Le mouvement pourrait rassembler près de 20 000 praticiens, dont 16 000 chirurgiens, 3 000 anesthésistes et 1 000 obstétriciens. Plus de 80 autocars sont déjà affrétés pour rejoindre la Belgique. Le coût du séjour varie entre 870 et 1 180 euros, comprenant les réunions syndicales et des activités à Bruxelles.
Le choix de la capitale belge n’est pas anodin : « Il est difficile de procéder à des réquisitions quand les chirurgiens se trouvent à l’étranger », souligne le magazine What’s up Doc, qui relaie les propos de plusieurs praticiens mobilisés.

Des compléments d’honoraires, pas des abus

Pour le Dr Philippe Cuq, coprésident d’Avenir Spé – Le Bloc et chirurgien vasculaire à Toulouse, le débat sémantique est essentiel. « Il faut bien comprendre que certains actes n’ont pas été revalorisés depuis 1990. Est-ce qu’aujourd’hui les patients accepteraient de se faire opérer dans les mêmes conditions qu’il y a trente ans ? », déclare-t-il sur France 3 Occitanie.
Selon lui, ces montants ne constituent pas des excès, mais des compléments indispensables au maintien de la qualité des soins : « Ces compléments nous servent à financer de nouveaux matériels, des robots chirurgicaux, à rémunérer nos équipes et à faire vivre nos cabinets. »

Les mutuelles dans le collimateur

Les syndicats mettent également en cause les mutuelles. « Ce devrait être à elles de rembourser ces frais aux patients qui payent cher leurs cotisations. Les mutuelles ont un chiffre d’affaires de 44 milliards d’euros et augmentent les primes de 8 à 10 % par an », s’indigne le Dr Cuq, cité par What’s up Doc. Ces mutuelles ne doivent pas être confondues avec les mutualités belges : il s’agit d’assurances privées facultatives, et non d’organismes liés à la sécurité sociale comme en Belgique.

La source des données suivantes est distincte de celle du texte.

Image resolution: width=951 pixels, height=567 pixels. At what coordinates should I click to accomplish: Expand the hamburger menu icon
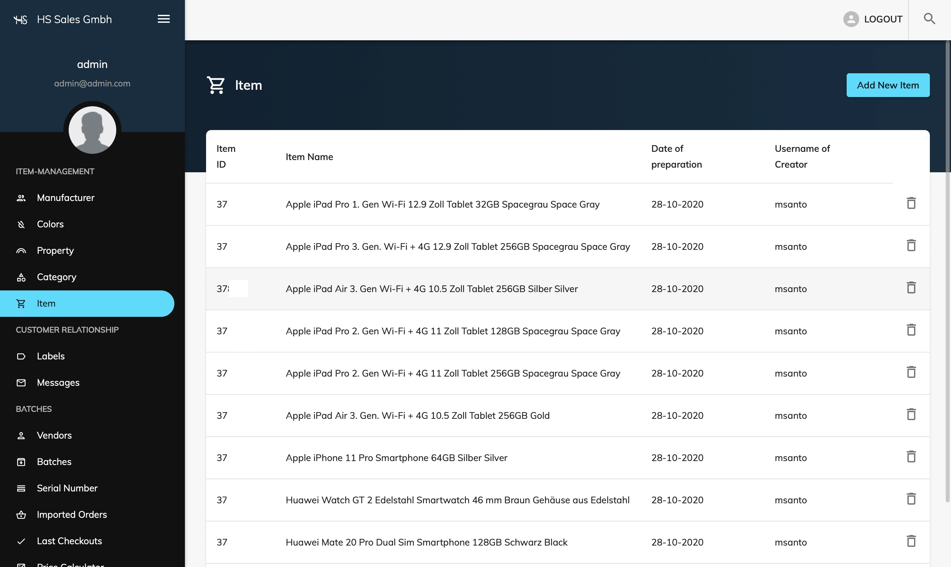pos(164,18)
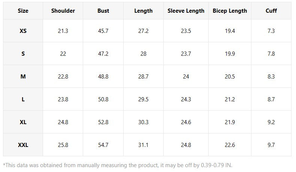The image size is (296, 172).
Task: Select the M size row label
Action: (23, 77)
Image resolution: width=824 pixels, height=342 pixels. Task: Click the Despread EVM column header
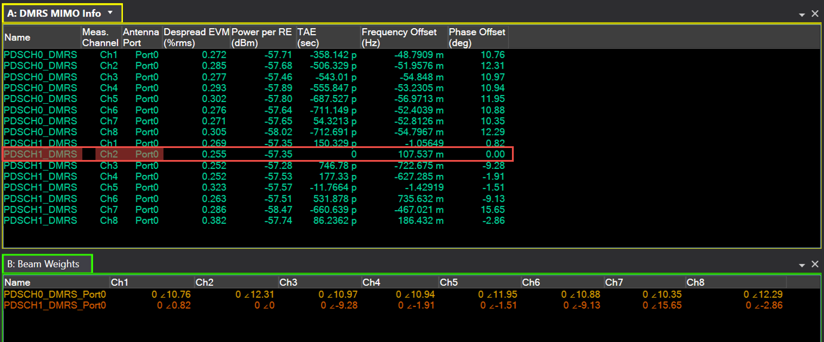pos(196,37)
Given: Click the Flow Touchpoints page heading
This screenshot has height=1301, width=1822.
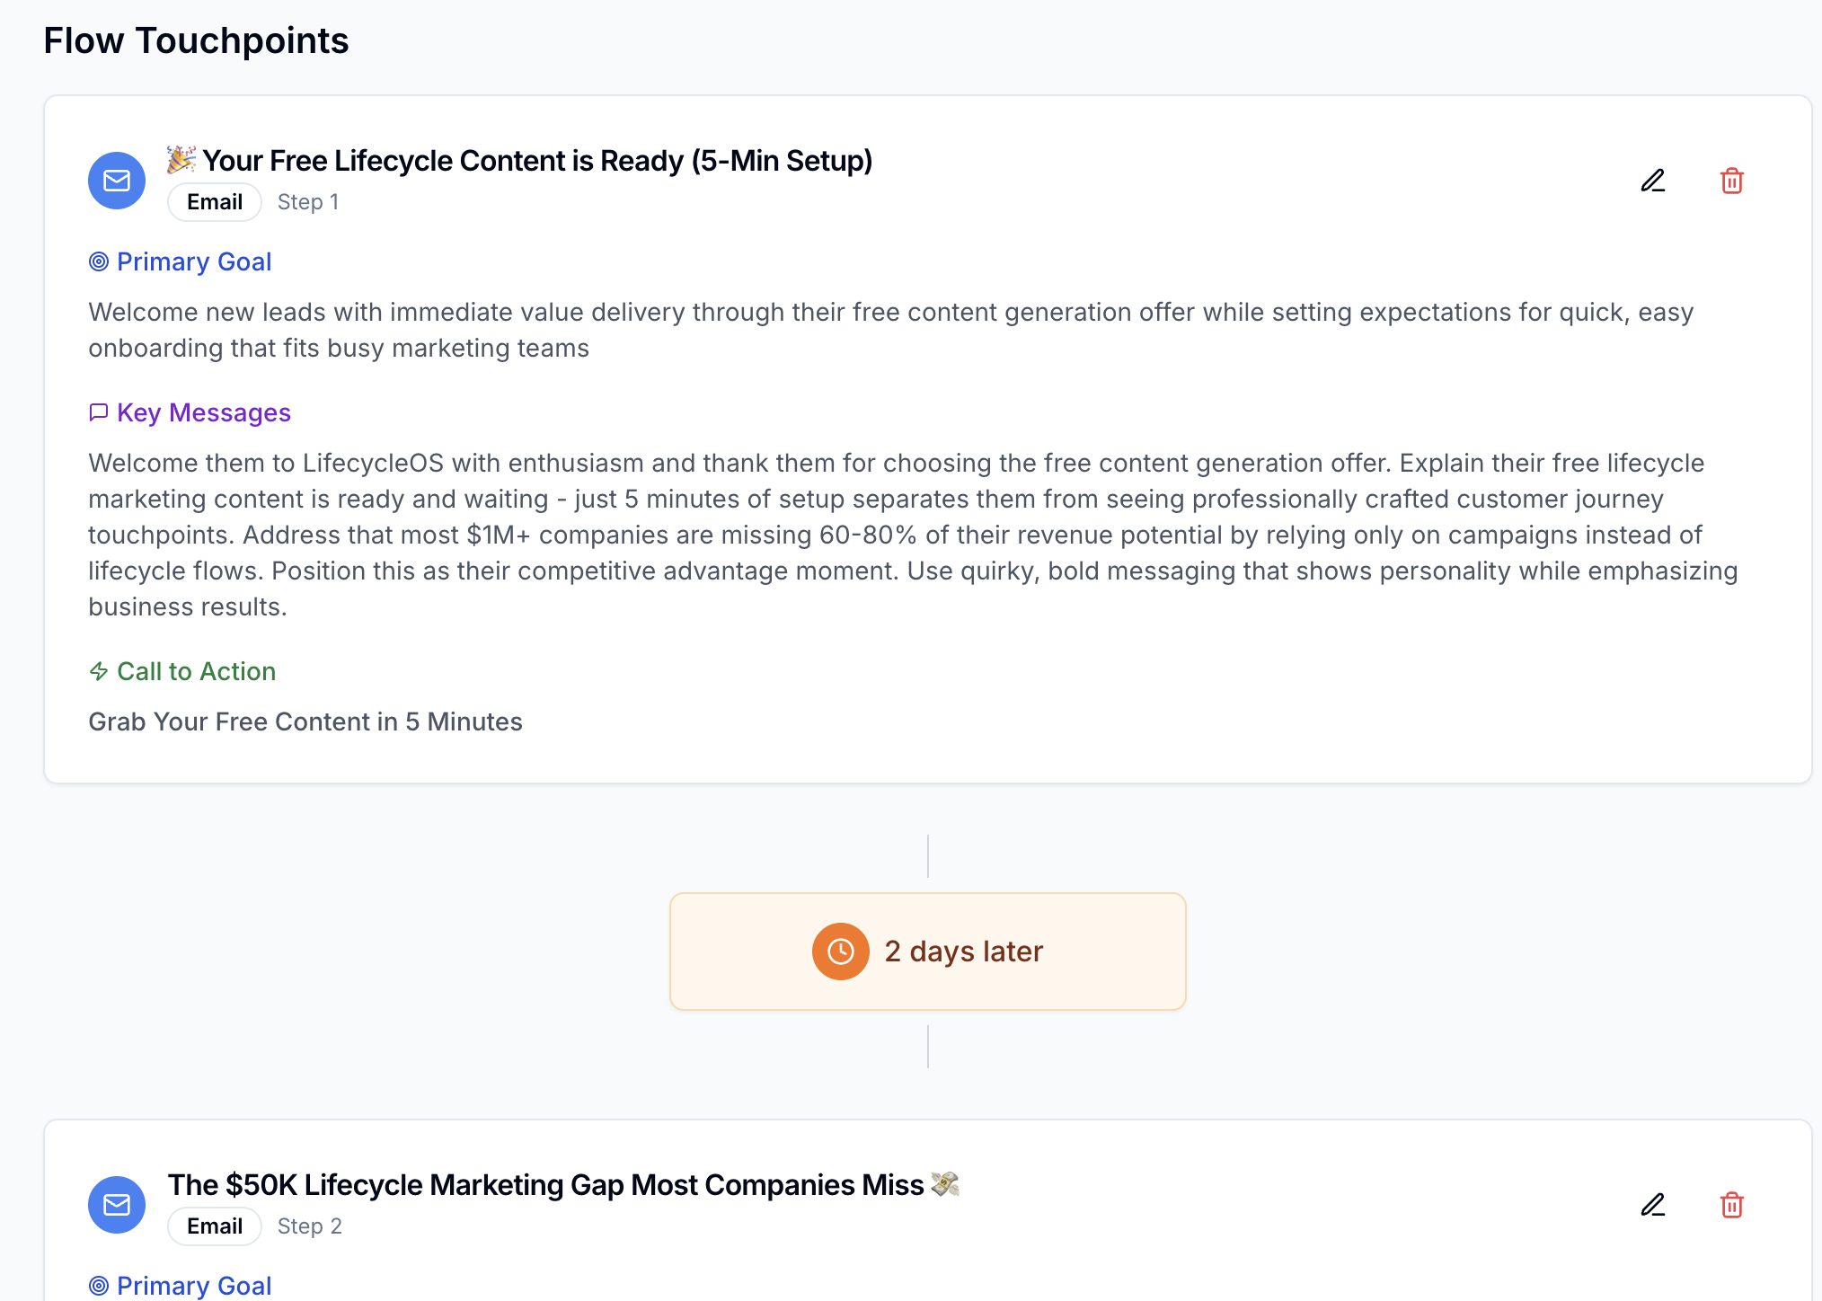Looking at the screenshot, I should tap(196, 40).
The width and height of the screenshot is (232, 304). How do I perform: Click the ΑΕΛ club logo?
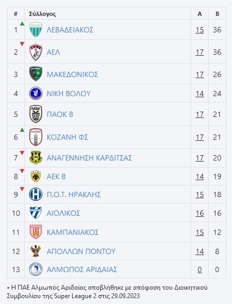[x=35, y=52]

Un parallèle avec la Belgique

Si cette mobilisation française frappe par son ampleur, les débats qu’elle révèle font écho à ceux qui traversent le système belge. En Belgique aussi, la question des suppléments d’honoraires suscite des tensions croissantes : entre défense de la liberté tarifaire, transparence envers les patients et volonté politique de limiter les montants facturés dans certains hôpitaux.
La réforme annoncée de la réglementation des suppléments, notamment pour les patients hospitalisés, montre que les deux systèmes sont confrontés à la même difficulté : garantir un accès équitable aux soins tout en préservant une rémunération jugée juste par les spécialistes.